> Given records:
+++

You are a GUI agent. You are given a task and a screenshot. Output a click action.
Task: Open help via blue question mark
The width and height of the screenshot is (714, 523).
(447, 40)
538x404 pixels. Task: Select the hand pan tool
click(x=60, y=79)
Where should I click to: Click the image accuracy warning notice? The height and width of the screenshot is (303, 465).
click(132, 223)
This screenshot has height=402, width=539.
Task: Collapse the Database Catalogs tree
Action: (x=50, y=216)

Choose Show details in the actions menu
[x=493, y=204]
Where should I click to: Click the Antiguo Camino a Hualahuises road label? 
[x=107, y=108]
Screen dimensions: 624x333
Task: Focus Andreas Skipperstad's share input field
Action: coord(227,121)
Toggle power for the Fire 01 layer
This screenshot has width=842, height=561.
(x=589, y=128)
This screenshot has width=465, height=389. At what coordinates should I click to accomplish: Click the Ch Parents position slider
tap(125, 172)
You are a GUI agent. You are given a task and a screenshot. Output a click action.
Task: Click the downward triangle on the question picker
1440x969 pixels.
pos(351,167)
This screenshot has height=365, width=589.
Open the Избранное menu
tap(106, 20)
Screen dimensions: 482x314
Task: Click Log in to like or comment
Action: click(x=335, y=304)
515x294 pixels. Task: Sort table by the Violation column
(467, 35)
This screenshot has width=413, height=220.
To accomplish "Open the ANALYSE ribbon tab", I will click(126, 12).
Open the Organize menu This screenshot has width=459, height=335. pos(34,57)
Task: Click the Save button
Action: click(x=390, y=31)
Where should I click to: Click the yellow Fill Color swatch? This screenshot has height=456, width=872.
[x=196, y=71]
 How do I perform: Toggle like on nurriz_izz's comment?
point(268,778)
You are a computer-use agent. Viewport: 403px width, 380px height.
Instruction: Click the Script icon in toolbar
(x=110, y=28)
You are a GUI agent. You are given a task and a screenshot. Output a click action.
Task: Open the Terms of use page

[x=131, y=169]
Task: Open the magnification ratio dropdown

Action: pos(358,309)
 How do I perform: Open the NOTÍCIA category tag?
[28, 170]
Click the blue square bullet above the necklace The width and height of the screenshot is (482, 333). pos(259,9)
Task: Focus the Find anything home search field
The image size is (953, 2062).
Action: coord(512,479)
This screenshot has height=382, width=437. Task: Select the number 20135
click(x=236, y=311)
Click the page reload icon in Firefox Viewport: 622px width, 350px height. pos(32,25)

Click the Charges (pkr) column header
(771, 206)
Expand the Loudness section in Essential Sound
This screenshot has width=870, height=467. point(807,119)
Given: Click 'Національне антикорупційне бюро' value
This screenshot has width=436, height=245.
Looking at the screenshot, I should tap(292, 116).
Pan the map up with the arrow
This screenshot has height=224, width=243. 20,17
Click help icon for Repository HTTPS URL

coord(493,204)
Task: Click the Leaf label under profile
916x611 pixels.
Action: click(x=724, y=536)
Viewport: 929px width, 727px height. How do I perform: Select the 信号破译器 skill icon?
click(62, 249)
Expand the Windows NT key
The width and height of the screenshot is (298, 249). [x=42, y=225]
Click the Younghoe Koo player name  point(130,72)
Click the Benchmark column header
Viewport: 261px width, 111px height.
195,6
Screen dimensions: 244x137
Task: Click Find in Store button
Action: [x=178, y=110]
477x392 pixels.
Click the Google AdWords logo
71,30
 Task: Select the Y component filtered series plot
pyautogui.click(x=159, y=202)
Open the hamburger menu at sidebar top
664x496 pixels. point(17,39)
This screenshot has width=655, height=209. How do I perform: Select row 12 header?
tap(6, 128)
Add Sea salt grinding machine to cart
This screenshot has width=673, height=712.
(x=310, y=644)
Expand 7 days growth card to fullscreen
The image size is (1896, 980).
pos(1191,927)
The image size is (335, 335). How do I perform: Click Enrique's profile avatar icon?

+++

> Instructions to follow:
Nothing in the records should change when you repeat them all.

> Solution to this exercise:
You are a GUI agent. You are given a task and a screenshot. Output a click action.
Task: Open help via blue question mark
The width and height of the screenshot is (714, 523).
(447, 40)
538x404 pixels. Task: Select the hand pan tool
click(x=60, y=79)
Where should I click to: Click the image accuracy warning notice? The height and width of the screenshot is (303, 465).
click(132, 223)
This screenshot has height=402, width=539.
Task: Collapse the Database Catalogs tree
Action: (x=50, y=216)

Choose Show details in the actions menu
[x=493, y=204]
Where should I click to: Click the Antiguo Camino a Hualahuises road label? 
[x=107, y=108]
Screen dimensions: 624x333
Task: Focus Andreas Skipperstad's share input field
Action: coord(227,121)
Toggle power for the Fire 01 layer
This screenshot has width=842, height=561.
(x=589, y=128)
This screenshot has width=465, height=389. At what coordinates should I click to accomplish: Click the Ch Parents position slider
tap(125, 172)
You are a GUI agent. You are given a task and a screenshot. Output a click action.
Task: Click the downward triangle on the question picker
1440x969 pixels.
pos(351,167)
This screenshot has height=365, width=589.
Open the Избранное menu
tap(106, 20)
Screen dimensions: 482x314
Task: Click Log in to like or comment
Action: click(x=335, y=304)
515x294 pixels. Task: Sort table by the Violation column
(467, 35)
This screenshot has width=413, height=220.
To accomplish "Open the ANALYSE ribbon tab", I will click(126, 12).
Open the Organize menu This screenshot has width=459, height=335. pos(34,57)
Task: Click the Save button
Action: click(x=390, y=31)
Where should I click to: Click the yellow Fill Color swatch? This screenshot has height=456, width=872.
[x=196, y=71]
 How do I perform: Toggle like on nurriz_izz's comment?
point(268,778)
You are a computer-use agent. Viewport: 403px width, 380px height.
Instruction: Click the Script icon in toolbar
(x=110, y=28)
You are a GUI agent. You are given a task and a screenshot. Output a click action.
Task: Open the Terms of use page

[x=131, y=169]
Task: Open the magnification ratio dropdown

Action: pos(358,309)
 How do I perform: Open the NOTÍCIA category tag?
[28, 170]
Click the blue square bullet above the necklace The width and height of the screenshot is (482, 333). pos(259,9)
Task: Focus the Find anything home search field
The image size is (953, 2062).
Action: coord(512,479)
This screenshot has height=382, width=437. Task: Select the number 20135
click(x=236, y=311)
Click the page reload icon in Firefox Viewport: 622px width, 350px height. pos(32,25)

Click the Charges (pkr) column header
(771, 206)
Expand the Loudness section in Essential Sound
This screenshot has width=870, height=467. point(807,119)
Given: Click 'Національне антикорупційне бюро' value
This screenshot has width=436, height=245.
Looking at the screenshot, I should tap(292, 116).
Pan the map up with the arrow
This screenshot has height=224, width=243. 20,17
Click help icon for Repository HTTPS URL

coord(493,204)
Task: Click the Leaf label under profile
916x611 pixels.
Action: click(x=724, y=536)
Viewport: 929px width, 727px height. How do I perform: Select the 信号破译器 skill icon?
click(62, 249)
Expand the Windows NT key
The width and height of the screenshot is (298, 249). [x=42, y=225]
Click the Younghoe Koo player name  point(130,72)
Click the Benchmark column header
Viewport: 261px width, 111px height.
195,6
Screen dimensions: 244x137
Task: Click Find in Store button
Action: [x=178, y=110]
477x392 pixels.
Click the Google AdWords logo
71,30
 Task: Select the Y component filtered series plot
pyautogui.click(x=159, y=202)
Open the hamburger menu at sidebar top
664x496 pixels. point(17,39)
This screenshot has width=655, height=209. How do I perform: Select row 12 header?
tap(6, 128)
Add Sea salt grinding machine to cart
This screenshot has width=673, height=712.
(x=310, y=644)
Expand 7 days growth card to fullscreen
The image size is (1896, 980).
pos(1191,927)
The image size is (335, 335). How do I perform: Click Enrique's profile avatar icon?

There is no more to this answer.